TASK STATEMENT: Copy everything from the line containing "How do I perform: Click" down to the end of the items below, keeping each line word for word and leaving out the pictures.

EXERCISE INPUT:
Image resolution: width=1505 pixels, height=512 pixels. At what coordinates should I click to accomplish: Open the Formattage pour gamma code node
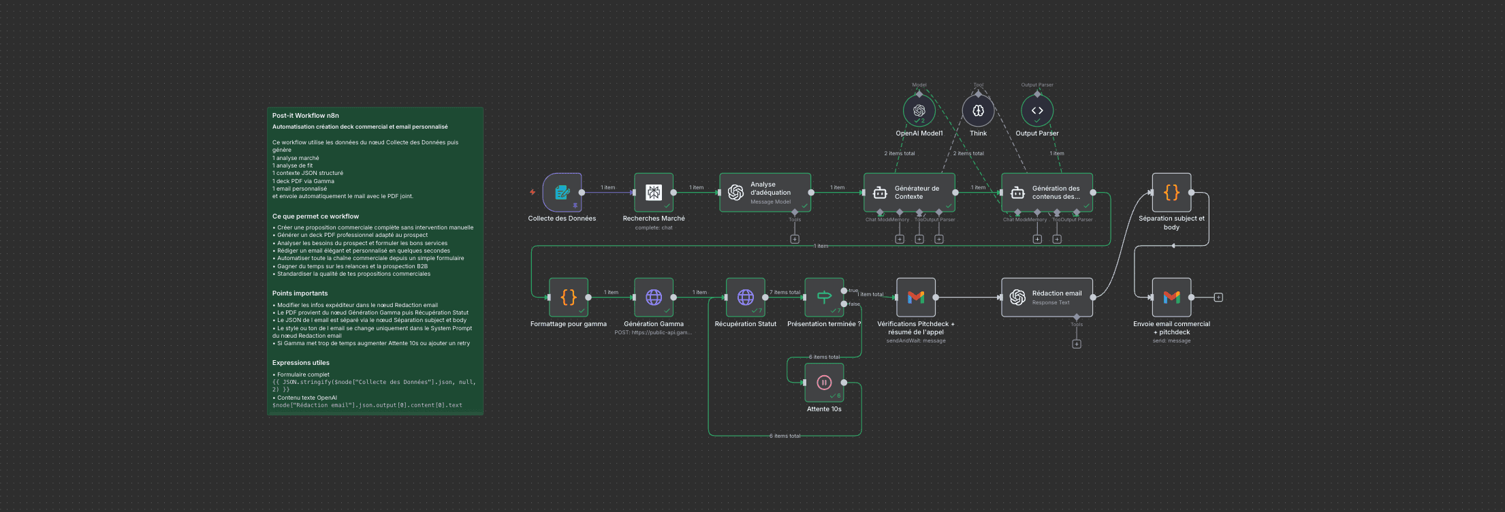coord(569,298)
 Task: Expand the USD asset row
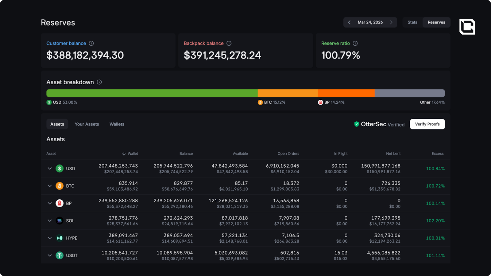point(50,169)
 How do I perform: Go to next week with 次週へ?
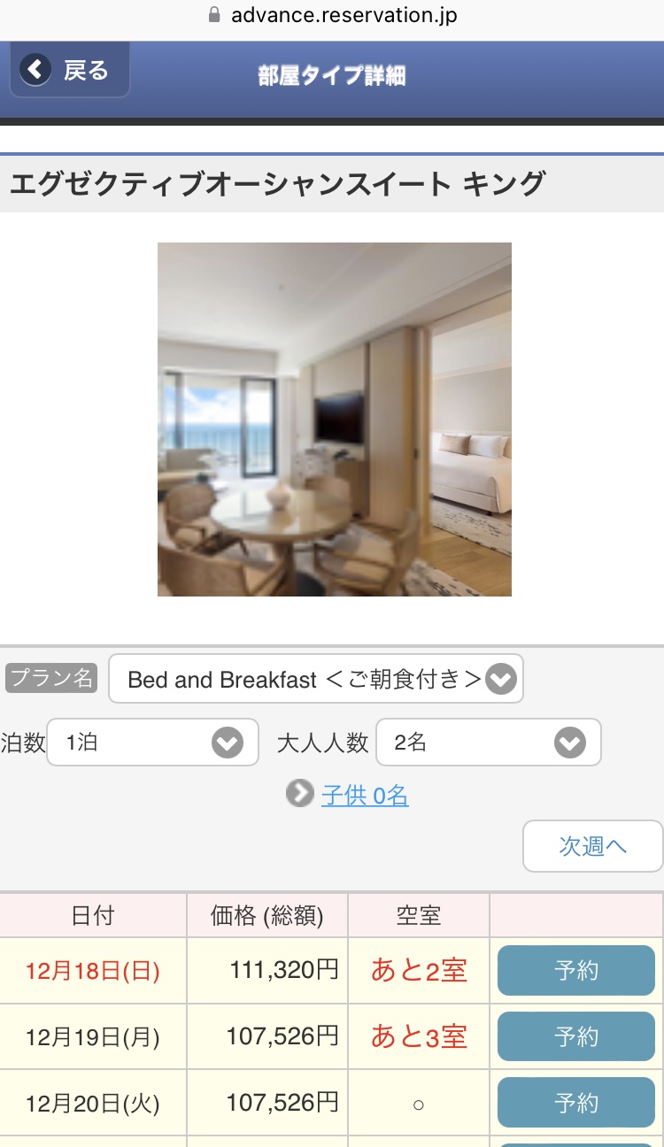pos(593,846)
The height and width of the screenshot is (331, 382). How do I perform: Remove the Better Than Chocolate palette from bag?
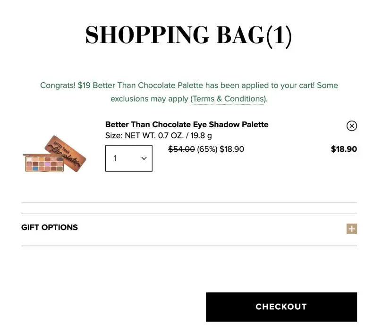coord(352,126)
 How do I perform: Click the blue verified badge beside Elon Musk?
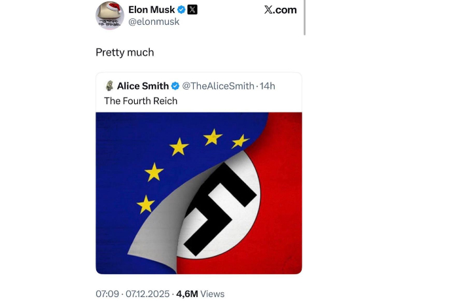(x=181, y=10)
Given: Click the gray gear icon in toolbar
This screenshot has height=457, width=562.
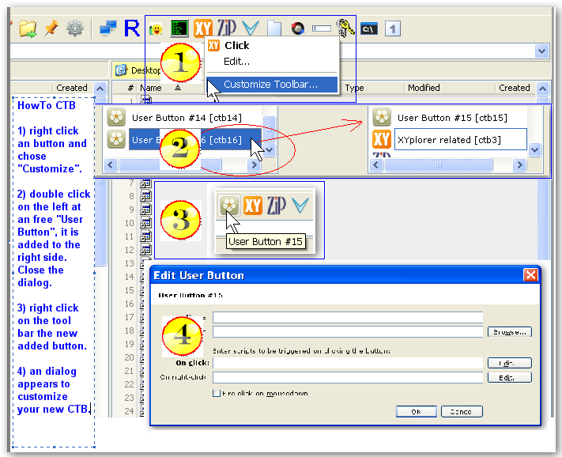Looking at the screenshot, I should point(74,28).
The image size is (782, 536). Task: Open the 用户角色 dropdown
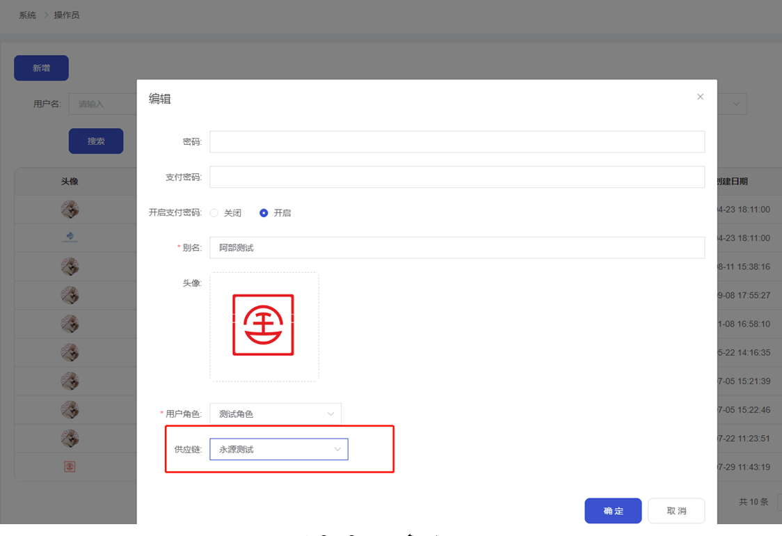275,414
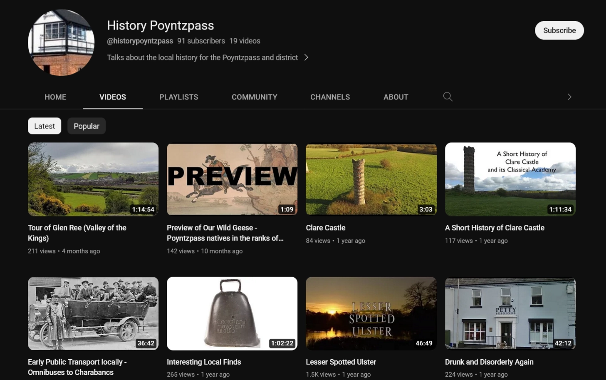Expand the channel description arrow
Viewport: 606px width, 380px height.
pos(306,57)
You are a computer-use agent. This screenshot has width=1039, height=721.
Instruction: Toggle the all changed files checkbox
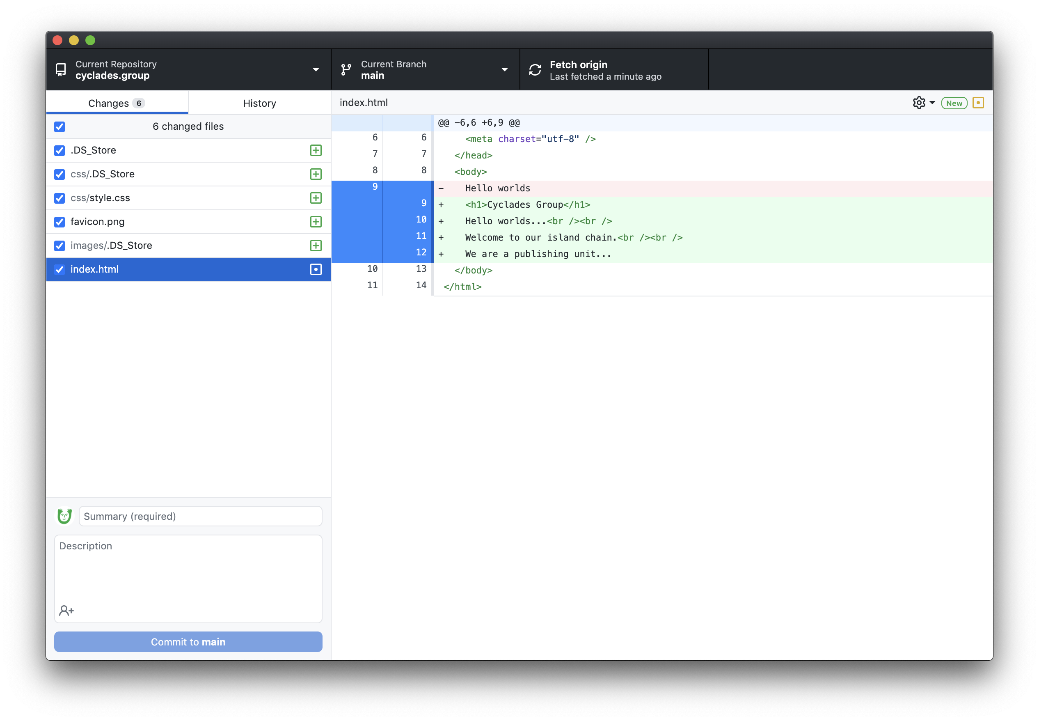click(x=60, y=127)
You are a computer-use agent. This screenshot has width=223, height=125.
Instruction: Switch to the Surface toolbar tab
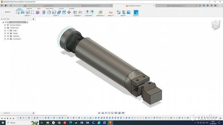[x=29, y=9]
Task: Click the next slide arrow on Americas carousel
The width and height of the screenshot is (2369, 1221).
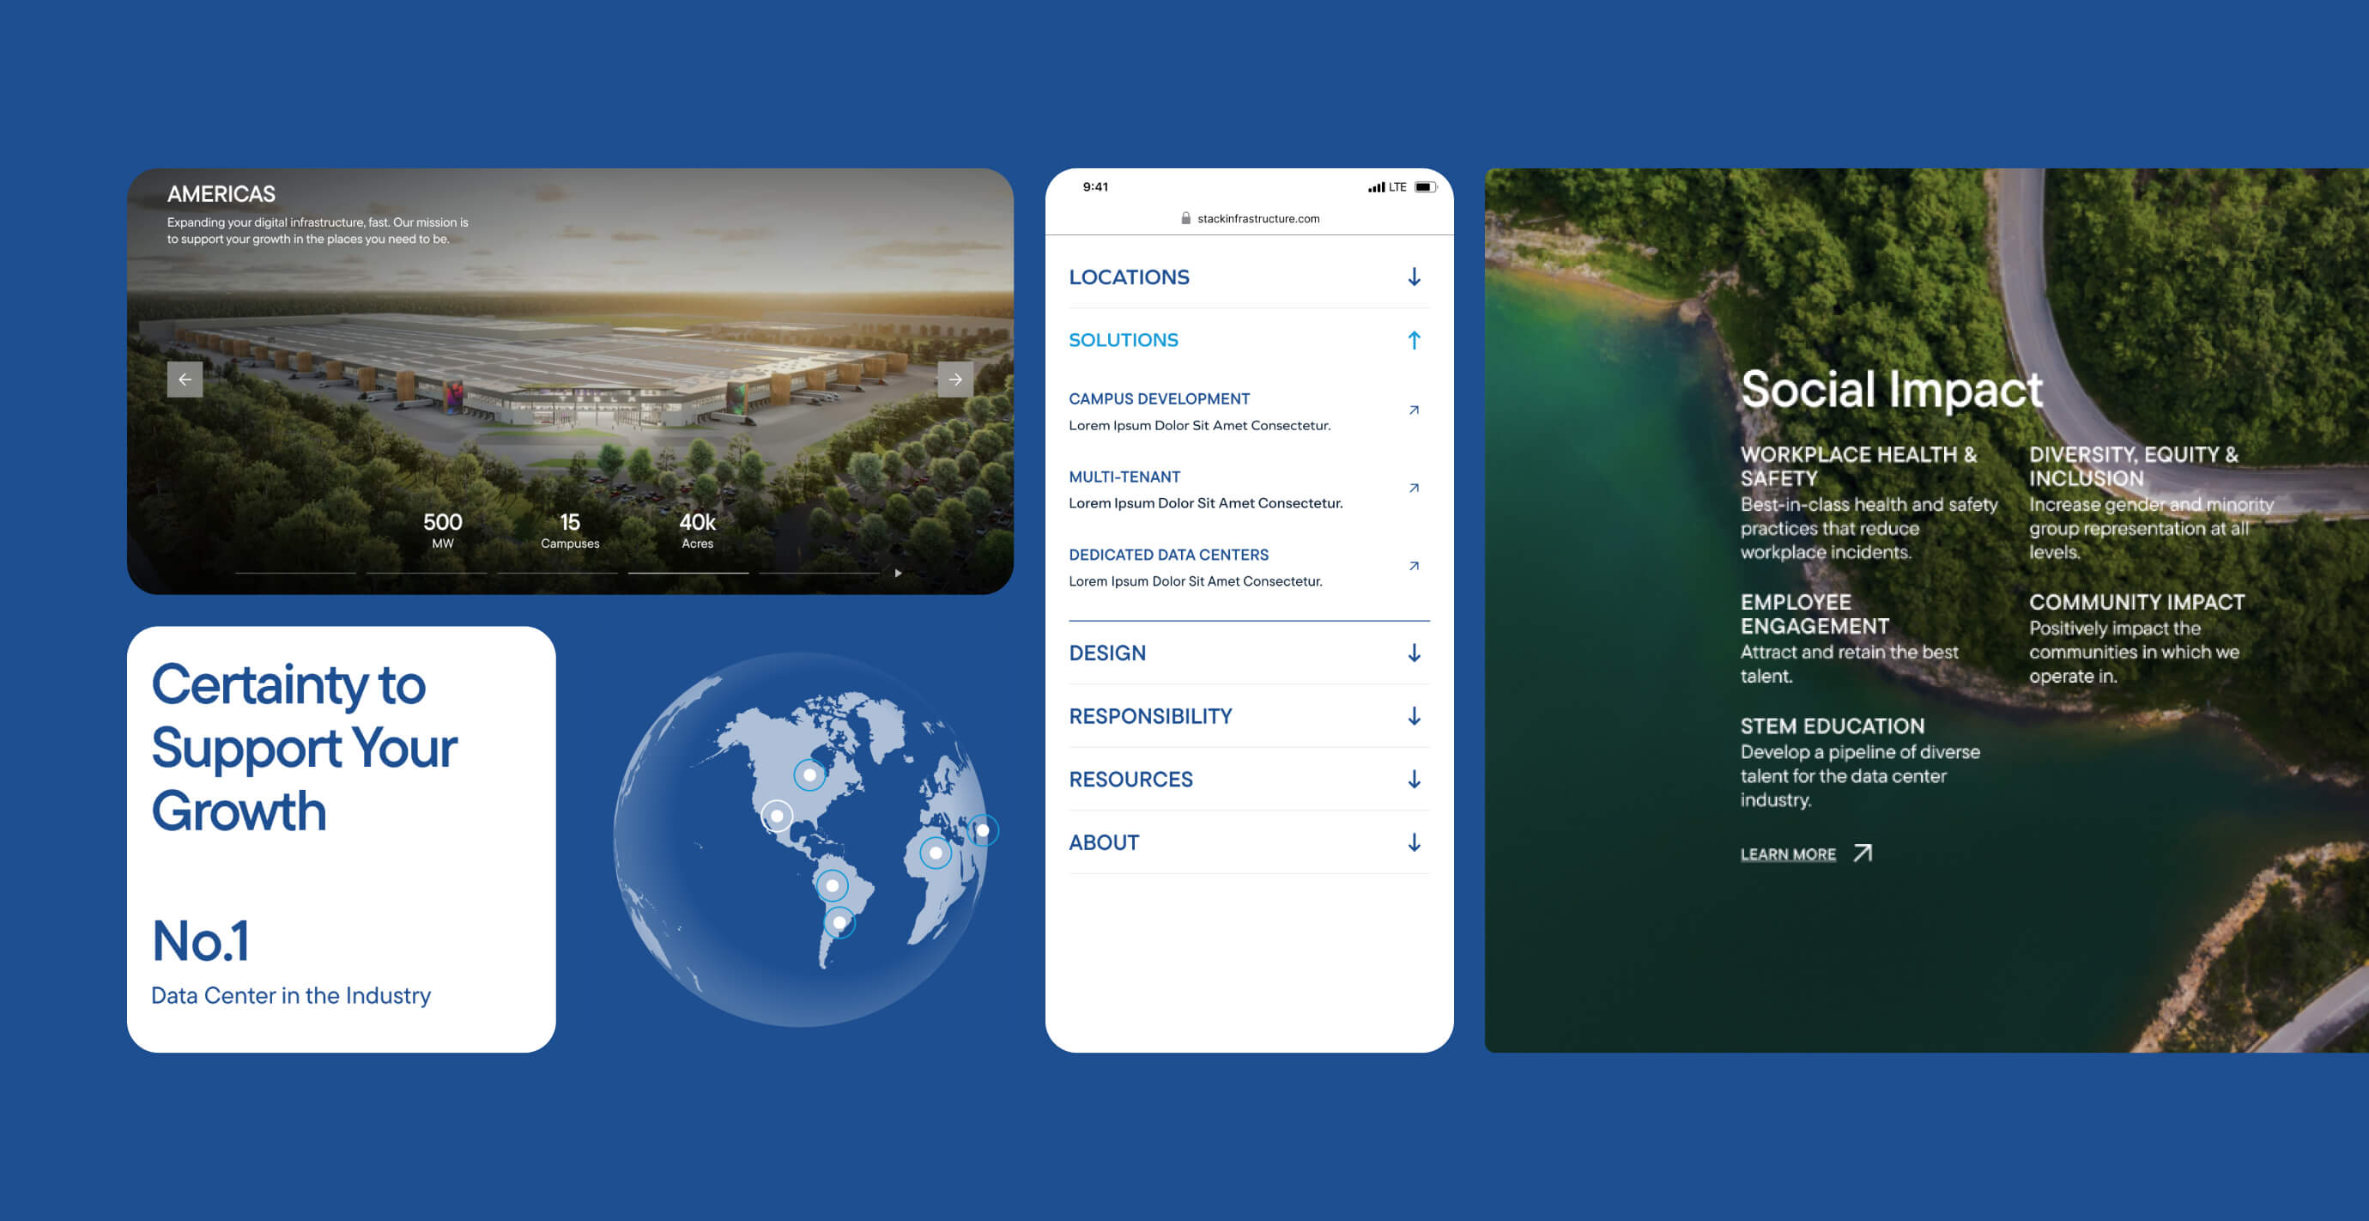Action: pyautogui.click(x=955, y=379)
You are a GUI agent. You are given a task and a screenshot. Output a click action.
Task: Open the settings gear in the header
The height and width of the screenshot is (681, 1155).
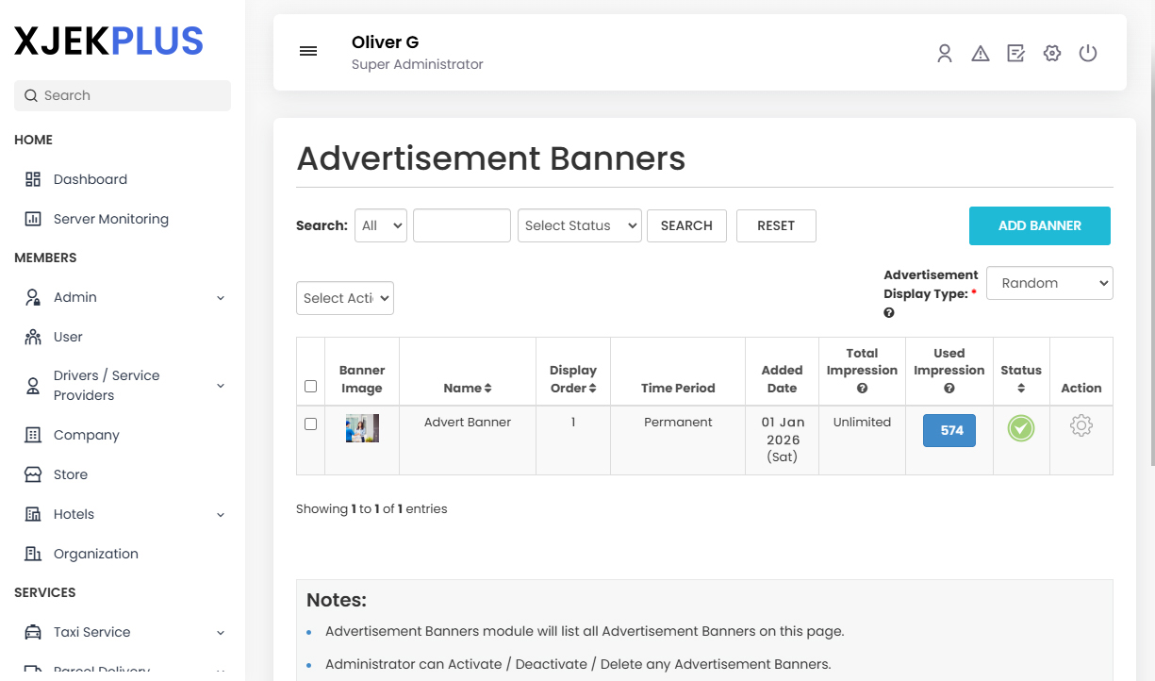[1051, 53]

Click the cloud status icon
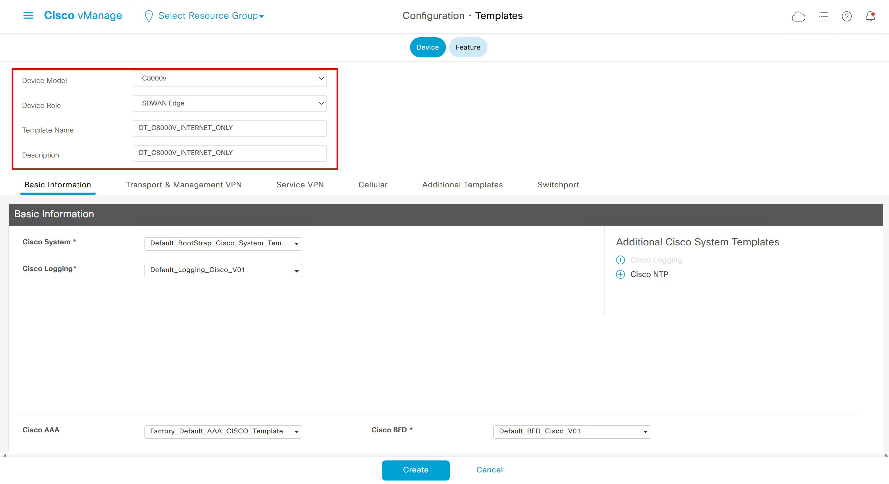[798, 16]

OUTPUT FOR THIS EXERCISE:
 How do I perform: Click the blue verified badge beside Elon Musk?
(x=181, y=10)
Given: Click the gray gear icon in toolbar
This screenshot has height=457, width=562.
Looking at the screenshot, I should point(74,28).
The image size is (782, 536). Task: Open the 用户角色 dropdown
275,414
Expand the channel description arrow
Viewport: 606px width, 380px height.
pos(306,57)
You are a computer-use agent. This screenshot has width=1039, height=721.
Instruction: Toggle the all changed files checkbox
click(x=60, y=127)
You are a computer-use agent. This screenshot has width=223, height=125.
Instruction: Switch to the Surface toolbar tab
[x=29, y=9]
Task: Click the next slide arrow on Americas carousel
The width and height of the screenshot is (2369, 1221).
Action: pyautogui.click(x=955, y=379)
You are a GUI agent. You are given a task and a screenshot. Output a click action.
Task: Open the settings gear in the header
The height and width of the screenshot is (681, 1155).
[1051, 53]

Click the cloud status icon
[798, 16]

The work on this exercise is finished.